You will also see this graph with the prices of that pair of currencies from Google Finance. Something like this (March 13, 2023):
As you can see, the change in the last five years has fluctuated quite little, between SEK 10 and SEK 11 per euro. This currency is very stable and does not lose value over the years, within a few small oscillations.
But keep in mind that this graph represents the value of the Swedish krona “currency” against the euro, and not the lower real currency (paper notes).
In fact, in currency suppliers in Spain today you can buy Swedish crowns at an exchange rate of around 10.88 crowns per euro, in the best option and 7.80 crowns per euro at the airport. Nothing to do with the euro Swedish crown currency exchange today, of 11.43 crowns per euro.
Paper money and currency are not the same
So, when you see these values in Google and other currency converters with your mobile, keep this in mind:
-It is an unofficial price, and therefore unreliable. In other words, if you click on the “Disclaimer” link, you will get this warning from Google Finance:
“Google cannot guarantee the accuracy of the exchange rates displayed. Please confirm current rates before making a transaction that may be affected by changes in exchange rates.”
-These rates that you see are usually wholesale prices of the Swedish krona currency against the Euro currency (currency and travel money currency are not the same).

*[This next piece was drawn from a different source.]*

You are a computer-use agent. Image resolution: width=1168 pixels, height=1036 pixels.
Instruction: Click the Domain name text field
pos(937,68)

-This exchange rate can only be obtained by banks among themselves (interbank market), that is, it is impossible to obtain it as an individual.
If you need Swedish crowns in banknotes you will have to go through the ticket retail market (bank or currency supplier). This market means that the crowns have had to be “transported” by someone for you to enjoy them (or bought from travelers from Sweden, previously passing through Spain).

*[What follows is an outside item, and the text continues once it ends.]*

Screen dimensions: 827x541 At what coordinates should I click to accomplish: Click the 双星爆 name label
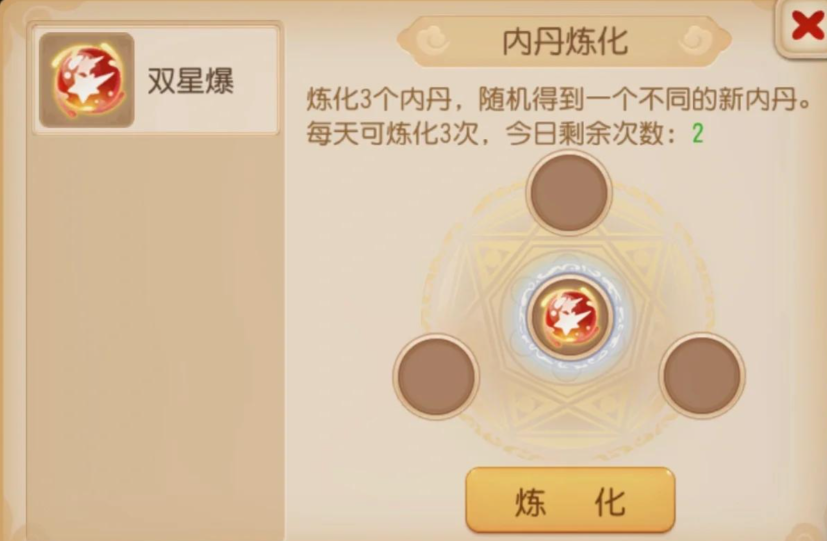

In other words, moving tickets from one place to another has logistical costs that will make their sale price more expensive (the exchange rate that will be applied by whoever sells them to you).
The Swedish krona is not a very abundant currency/currency in Spain, although it is not too difficult to obtain either because it is quite stable and “convertible”.

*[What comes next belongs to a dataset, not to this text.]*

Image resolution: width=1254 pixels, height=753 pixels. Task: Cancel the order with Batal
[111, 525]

Despite this, its price is more expensive in Spain than in Sweden. If you choose to buy Swedish crowns in Spain, it is good to anticipate the purchase and order them online to obtain a better price.
Where to exchange Swedish kronas in Spain
The three most popular places to exchange Swedish krona in Spain are banks, currency suppliers and the airport.
Of them, the least recommended place to buy is the airport and any business that charges you a commission in addition to an “exchange margin” (difference between the price for which you paid the currency and the price for which it is sold to you).
For their part, the large Spanish banks (Santander, BBVA, Caixa o, Sabadell) sell Swedish crowns. But apart from the exchange rate that they make you, you will have to anticipate a bank commission of between 2.5 and 3%. This means that if you change 600 euros to crowns, in addition to the change applied to you, you will pay a commission of 15 to 18 euros.
As for the currency exchange suppliers in Spain, they tend to have good prices (except those in airports and AVE stations such as Global Exchange and Exact Change, which have very attractive exchange offices but do not give good prices).
The suppliers that collaborate with Cambiator do not charge you a commission and when competing with each other, you can always contract the currency supplier that best suits you (for price, for convenience, for proximity to you or for trust).
Finally, ING Bank has an agreement with Global Exchange to send the Swedish crowns to your home. And Evo with Exact Change to do the same. Neither of them charge you a commission, but since the bank takes a part of your change, the rates of the crowns will not be so interesting for you.
Euro to Swedish krona rate today
To find the best euro to Swedish krona exchange rate (or vice versa), the best thing you can do is use our currency comparator.